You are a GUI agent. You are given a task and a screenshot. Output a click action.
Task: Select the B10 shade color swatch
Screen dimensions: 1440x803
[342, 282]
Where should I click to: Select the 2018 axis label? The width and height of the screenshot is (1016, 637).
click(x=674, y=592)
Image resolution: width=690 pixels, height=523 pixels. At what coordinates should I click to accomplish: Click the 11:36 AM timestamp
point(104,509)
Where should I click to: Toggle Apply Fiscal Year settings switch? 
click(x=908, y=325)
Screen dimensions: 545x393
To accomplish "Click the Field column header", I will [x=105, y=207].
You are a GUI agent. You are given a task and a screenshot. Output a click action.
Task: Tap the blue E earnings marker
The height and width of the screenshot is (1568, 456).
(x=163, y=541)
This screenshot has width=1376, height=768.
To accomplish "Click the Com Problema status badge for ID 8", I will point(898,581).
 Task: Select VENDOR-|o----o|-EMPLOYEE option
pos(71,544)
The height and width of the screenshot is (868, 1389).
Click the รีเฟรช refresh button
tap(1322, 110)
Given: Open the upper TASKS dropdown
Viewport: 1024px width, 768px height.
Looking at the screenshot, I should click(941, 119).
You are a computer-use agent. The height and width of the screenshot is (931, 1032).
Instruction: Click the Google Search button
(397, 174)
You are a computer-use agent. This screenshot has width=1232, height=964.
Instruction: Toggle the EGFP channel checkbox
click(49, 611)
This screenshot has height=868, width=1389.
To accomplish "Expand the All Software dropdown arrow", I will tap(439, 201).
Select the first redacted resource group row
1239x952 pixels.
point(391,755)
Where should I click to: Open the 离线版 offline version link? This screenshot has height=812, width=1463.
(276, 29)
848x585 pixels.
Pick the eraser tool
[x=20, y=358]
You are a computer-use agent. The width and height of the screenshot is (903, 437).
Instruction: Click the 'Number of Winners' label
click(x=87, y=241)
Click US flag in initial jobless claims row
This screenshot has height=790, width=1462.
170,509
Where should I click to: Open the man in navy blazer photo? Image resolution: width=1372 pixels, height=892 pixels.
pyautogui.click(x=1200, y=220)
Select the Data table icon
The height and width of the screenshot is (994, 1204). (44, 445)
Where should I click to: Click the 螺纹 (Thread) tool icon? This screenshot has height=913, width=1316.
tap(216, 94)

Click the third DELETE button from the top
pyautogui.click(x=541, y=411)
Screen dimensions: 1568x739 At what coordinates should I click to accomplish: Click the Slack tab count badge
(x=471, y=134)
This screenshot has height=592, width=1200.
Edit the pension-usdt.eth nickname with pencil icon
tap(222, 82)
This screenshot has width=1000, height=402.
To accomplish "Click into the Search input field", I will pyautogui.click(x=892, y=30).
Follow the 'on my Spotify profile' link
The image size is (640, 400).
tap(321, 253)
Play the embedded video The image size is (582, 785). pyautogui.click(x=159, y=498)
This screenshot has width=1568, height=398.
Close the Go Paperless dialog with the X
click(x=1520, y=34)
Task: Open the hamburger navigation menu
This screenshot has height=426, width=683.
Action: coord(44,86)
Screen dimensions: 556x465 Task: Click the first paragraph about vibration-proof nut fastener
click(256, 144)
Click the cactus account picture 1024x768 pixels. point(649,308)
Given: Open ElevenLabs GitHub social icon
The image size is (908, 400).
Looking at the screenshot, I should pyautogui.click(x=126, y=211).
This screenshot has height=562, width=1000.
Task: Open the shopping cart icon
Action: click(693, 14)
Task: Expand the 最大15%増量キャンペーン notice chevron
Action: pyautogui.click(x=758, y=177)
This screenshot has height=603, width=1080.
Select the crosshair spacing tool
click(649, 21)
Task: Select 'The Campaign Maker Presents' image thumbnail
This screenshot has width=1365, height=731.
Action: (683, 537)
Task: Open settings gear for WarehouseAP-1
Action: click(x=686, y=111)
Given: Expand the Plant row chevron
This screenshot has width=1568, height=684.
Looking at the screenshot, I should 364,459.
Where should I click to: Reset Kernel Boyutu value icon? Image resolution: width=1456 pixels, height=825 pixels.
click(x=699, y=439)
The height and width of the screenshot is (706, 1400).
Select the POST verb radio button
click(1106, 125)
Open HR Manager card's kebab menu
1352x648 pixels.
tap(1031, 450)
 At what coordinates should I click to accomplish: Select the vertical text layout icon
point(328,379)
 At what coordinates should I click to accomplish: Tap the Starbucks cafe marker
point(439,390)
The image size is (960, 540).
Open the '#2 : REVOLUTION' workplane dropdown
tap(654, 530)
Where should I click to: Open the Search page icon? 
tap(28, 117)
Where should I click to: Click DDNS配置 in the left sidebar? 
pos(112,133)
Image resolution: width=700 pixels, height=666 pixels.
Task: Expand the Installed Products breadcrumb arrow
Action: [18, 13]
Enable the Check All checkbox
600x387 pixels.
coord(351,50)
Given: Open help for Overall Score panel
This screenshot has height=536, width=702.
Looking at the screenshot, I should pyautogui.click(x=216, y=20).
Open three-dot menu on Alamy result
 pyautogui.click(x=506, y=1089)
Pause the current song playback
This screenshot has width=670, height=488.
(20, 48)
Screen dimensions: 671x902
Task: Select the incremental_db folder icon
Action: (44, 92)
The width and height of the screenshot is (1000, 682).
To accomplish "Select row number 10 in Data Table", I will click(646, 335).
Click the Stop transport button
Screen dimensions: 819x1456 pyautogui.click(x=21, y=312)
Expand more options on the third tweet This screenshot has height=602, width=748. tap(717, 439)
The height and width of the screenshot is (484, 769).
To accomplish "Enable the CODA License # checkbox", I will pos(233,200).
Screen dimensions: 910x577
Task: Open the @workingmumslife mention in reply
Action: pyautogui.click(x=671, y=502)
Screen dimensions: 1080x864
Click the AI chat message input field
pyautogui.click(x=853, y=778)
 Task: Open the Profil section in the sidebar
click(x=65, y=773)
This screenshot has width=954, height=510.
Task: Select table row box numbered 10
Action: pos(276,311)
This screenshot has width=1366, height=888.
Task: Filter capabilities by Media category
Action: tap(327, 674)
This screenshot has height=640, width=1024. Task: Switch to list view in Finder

**Given request**:
Arrange the records from the line with "Where should I click to: Open the man" to the line with "The height and width of the screenshot is (994, 1204).", both included, as a Markdown table with the columns Entry and Text. Number each line in order under Entry, put the line under Text, and leave out blank lines.

**Answer for the task**:
| Entry | Text |
|---|---|
| 1 | Where should I click to: Open the man in navy blazer photo? Image resolution: width=1372 pixels, height=892 pixels. |
| 2 | pyautogui.click(x=1200, y=220) |
| 3 | Select the Data table icon |
| 4 | The height and width of the screenshot is (994, 1204). (44, 445) |